EXERCISE OBJECTIVE:
Rewrite the rows below with every "Identify the location of" changed to "Give the position of", leaving everything else unchanged.

SUPPLIED MATERIAL:
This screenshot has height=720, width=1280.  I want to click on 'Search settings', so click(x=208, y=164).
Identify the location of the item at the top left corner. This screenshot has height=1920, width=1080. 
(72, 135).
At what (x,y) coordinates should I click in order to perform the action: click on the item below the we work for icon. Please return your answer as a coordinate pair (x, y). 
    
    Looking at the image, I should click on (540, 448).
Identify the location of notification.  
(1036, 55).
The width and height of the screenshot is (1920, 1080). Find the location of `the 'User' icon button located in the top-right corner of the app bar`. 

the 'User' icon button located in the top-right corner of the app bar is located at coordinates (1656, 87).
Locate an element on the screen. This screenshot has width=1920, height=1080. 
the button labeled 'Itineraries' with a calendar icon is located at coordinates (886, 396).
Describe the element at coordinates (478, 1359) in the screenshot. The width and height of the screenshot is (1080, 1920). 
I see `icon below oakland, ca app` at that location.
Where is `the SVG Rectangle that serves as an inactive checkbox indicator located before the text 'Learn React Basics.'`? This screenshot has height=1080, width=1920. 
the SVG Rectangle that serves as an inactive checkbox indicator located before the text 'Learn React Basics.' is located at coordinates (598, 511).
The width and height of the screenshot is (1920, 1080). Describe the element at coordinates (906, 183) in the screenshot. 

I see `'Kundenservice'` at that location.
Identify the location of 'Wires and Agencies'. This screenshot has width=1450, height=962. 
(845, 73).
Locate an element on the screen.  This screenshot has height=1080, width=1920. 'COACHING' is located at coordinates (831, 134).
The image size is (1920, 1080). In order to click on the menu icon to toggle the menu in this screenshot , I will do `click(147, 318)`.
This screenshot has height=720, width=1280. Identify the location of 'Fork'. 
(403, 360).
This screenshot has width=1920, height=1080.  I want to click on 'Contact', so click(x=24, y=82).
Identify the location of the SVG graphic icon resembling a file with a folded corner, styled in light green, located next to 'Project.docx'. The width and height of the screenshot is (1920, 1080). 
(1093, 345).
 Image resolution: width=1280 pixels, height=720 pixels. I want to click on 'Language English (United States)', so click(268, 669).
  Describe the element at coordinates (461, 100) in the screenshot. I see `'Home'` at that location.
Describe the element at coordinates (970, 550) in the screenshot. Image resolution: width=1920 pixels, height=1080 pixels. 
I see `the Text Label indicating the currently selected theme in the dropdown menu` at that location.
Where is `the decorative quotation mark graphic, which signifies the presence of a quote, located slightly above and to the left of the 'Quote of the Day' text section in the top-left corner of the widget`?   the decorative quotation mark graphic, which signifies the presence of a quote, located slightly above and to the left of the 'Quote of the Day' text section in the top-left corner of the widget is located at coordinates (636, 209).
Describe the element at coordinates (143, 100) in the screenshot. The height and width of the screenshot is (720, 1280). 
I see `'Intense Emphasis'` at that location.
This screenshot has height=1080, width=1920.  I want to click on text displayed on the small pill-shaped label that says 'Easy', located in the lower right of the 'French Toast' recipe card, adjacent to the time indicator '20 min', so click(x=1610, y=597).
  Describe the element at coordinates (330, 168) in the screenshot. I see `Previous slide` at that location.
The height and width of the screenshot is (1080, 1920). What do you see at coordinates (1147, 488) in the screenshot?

SOLUTION:
This screenshot has height=720, width=1280.  I want to click on 'Search settings', so click(x=208, y=164).
Give the position of the item at the top left corner. This screenshot has height=1920, width=1080. 
(72, 135).
At what (x,y) coordinates should I click in order to perform the action: click on the item below the we work for icon. Please return your answer as a coordinate pair (x, y). 
    
    Looking at the image, I should click on (540, 448).
Give the position of notification.  
(1036, 55).
The width and height of the screenshot is (1920, 1080). Find the location of `the 'User' icon button located in the top-right corner of the app bar`. 

the 'User' icon button located in the top-right corner of the app bar is located at coordinates (1656, 87).
Locate an element on the screen. This screenshot has width=1920, height=1080. 
the button labeled 'Itineraries' with a calendar icon is located at coordinates (886, 396).
Describe the element at coordinates (478, 1359) in the screenshot. The width and height of the screenshot is (1080, 1920). 
I see `icon below oakland, ca app` at that location.
Where is `the SVG Rectangle that serves as an inactive checkbox indicator located before the text 'Learn React Basics.'`? This screenshot has height=1080, width=1920. 
the SVG Rectangle that serves as an inactive checkbox indicator located before the text 'Learn React Basics.' is located at coordinates (598, 511).
The width and height of the screenshot is (1920, 1080). Describe the element at coordinates (906, 183) in the screenshot. 

I see `'Kundenservice'` at that location.
Give the position of 'Wires and Agencies'. This screenshot has width=1450, height=962. 
(845, 73).
Locate an element on the screen.  This screenshot has height=1080, width=1920. 'COACHING' is located at coordinates (831, 134).
The image size is (1920, 1080). In order to click on the menu icon to toggle the menu in this screenshot , I will do `click(147, 318)`.
This screenshot has height=720, width=1280. Give the position of 'Fork'. 
(403, 360).
This screenshot has width=1920, height=1080.  I want to click on 'Contact', so click(x=24, y=82).
Give the position of the SVG graphic icon resembling a file with a folded corner, styled in light green, located next to 'Project.docx'. The width and height of the screenshot is (1920, 1080). 
(1093, 345).
 Image resolution: width=1280 pixels, height=720 pixels. I want to click on 'Language English (United States)', so click(268, 669).
  Describe the element at coordinates (461, 100) in the screenshot. I see `'Home'` at that location.
Describe the element at coordinates (970, 550) in the screenshot. Image resolution: width=1920 pixels, height=1080 pixels. 
I see `the Text Label indicating the currently selected theme in the dropdown menu` at that location.
Where is `the decorative quotation mark graphic, which signifies the presence of a quote, located slightly above and to the left of the 'Quote of the Day' text section in the top-left corner of the widget`?   the decorative quotation mark graphic, which signifies the presence of a quote, located slightly above and to the left of the 'Quote of the Day' text section in the top-left corner of the widget is located at coordinates (636, 209).
Describe the element at coordinates (143, 100) in the screenshot. The height and width of the screenshot is (720, 1280). 
I see `'Intense Emphasis'` at that location.
This screenshot has height=1080, width=1920.  I want to click on text displayed on the small pill-shaped label that says 'Easy', located in the lower right of the 'French Toast' recipe card, adjacent to the time indicator '20 min', so click(x=1610, y=597).
  Describe the element at coordinates (330, 168) in the screenshot. I see `Previous slide` at that location.
The height and width of the screenshot is (1080, 1920). What do you see at coordinates (1147, 488) in the screenshot?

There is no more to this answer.